Creating an asthma action plan
Colby Prince was working a shift at the Keene Road Dutch Bros coffee shop in Richland last month when he suffered a severe asthma attack.
The attack caused his breathing to stop, which triggered a cardiac event that took his life. He was 21.
His mother, Lisa Carlin, is now sharing how Colby’s life was affected by the disease in the hope that more people will be aware of the very real danger of asthma.
Colby’s asthma was always considered life-threatening, she said. That meant everyone around him, including friends, teachers and employers, had to be brought up to speed about his condition and what to possibly expect.
“It was a constant frustration for me. I feel like as many people who have asthma do in the school system and in society, that we should know more about it,” Carlin said.
The best thing people can do, she said, is to keep loved diligent about taking their prescriptions and to know their emergency plan.
That is especially important in cases like her son, who, like many patients his age, saw his symptoms as a burden or embarrassment. He would often overexert himself to keep up with everyone else, which she thinks played a role in the severity of his attack.
“It’s important if you have it to let people know around you that you have it, to not always try to keep up with your peers, to accept the fact that sometimes its better to get some rest and take care of yourself,” Carlin said.
Colby insisted on contributing to society and those around him, even if it was hard sometimes. He loved his job at Dutch Bros so much that he wanted to own one someday.
Brad and Meghan Barnes, the co-owners of the Keene Dutch Bros, came to Carlin with the idea of doing a fundraiser on July 8, which would have been Colby’s 22nd birthday.

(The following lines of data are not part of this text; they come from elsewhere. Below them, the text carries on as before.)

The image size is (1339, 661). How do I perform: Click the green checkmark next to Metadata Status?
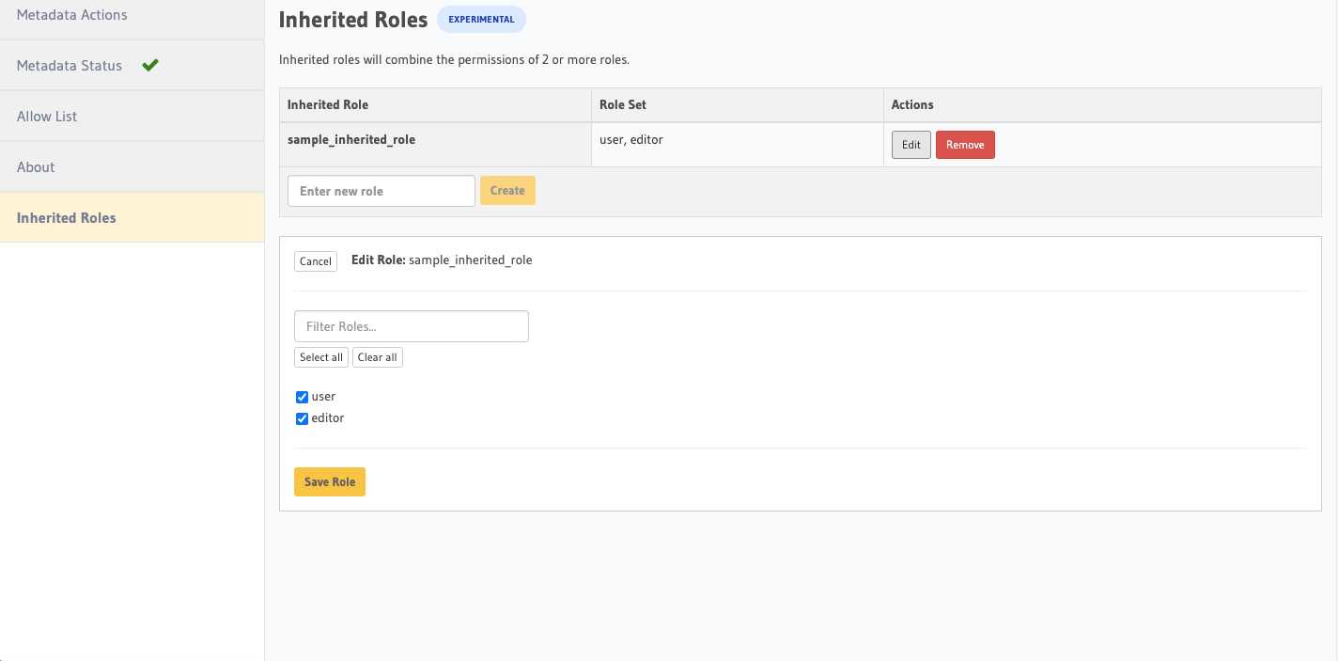point(150,65)
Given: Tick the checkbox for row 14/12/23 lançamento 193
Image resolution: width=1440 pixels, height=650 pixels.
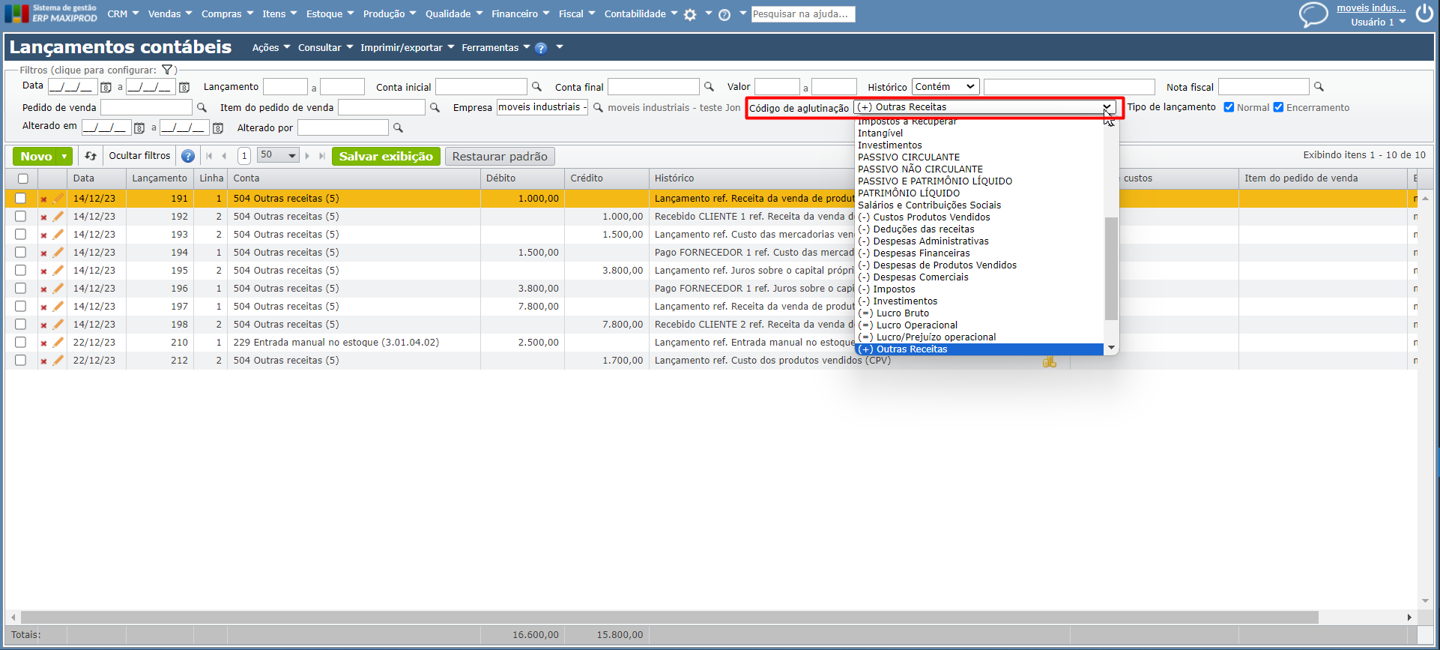Looking at the screenshot, I should [21, 235].
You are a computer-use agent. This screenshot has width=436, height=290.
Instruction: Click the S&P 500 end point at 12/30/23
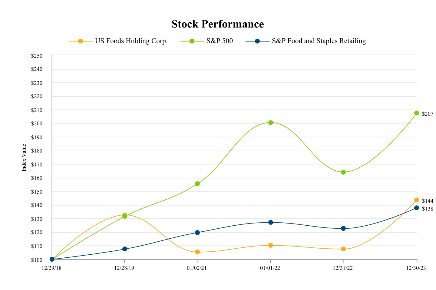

In 24 hours, they raised $3,726 for the Allergy and Asthma Network.
Carlin said customers reach out because they miss seeing him at the stand; friends reach out and tell her good memories, and doctors share Colby’s story with their patients.
“This has been so hard, and I don’t know if it gets easier,” said Carlin. “Maybe it does eventually, but without the support of my friends and family and the community and my faith, I think it would be unbearable. I’m just so thankful.”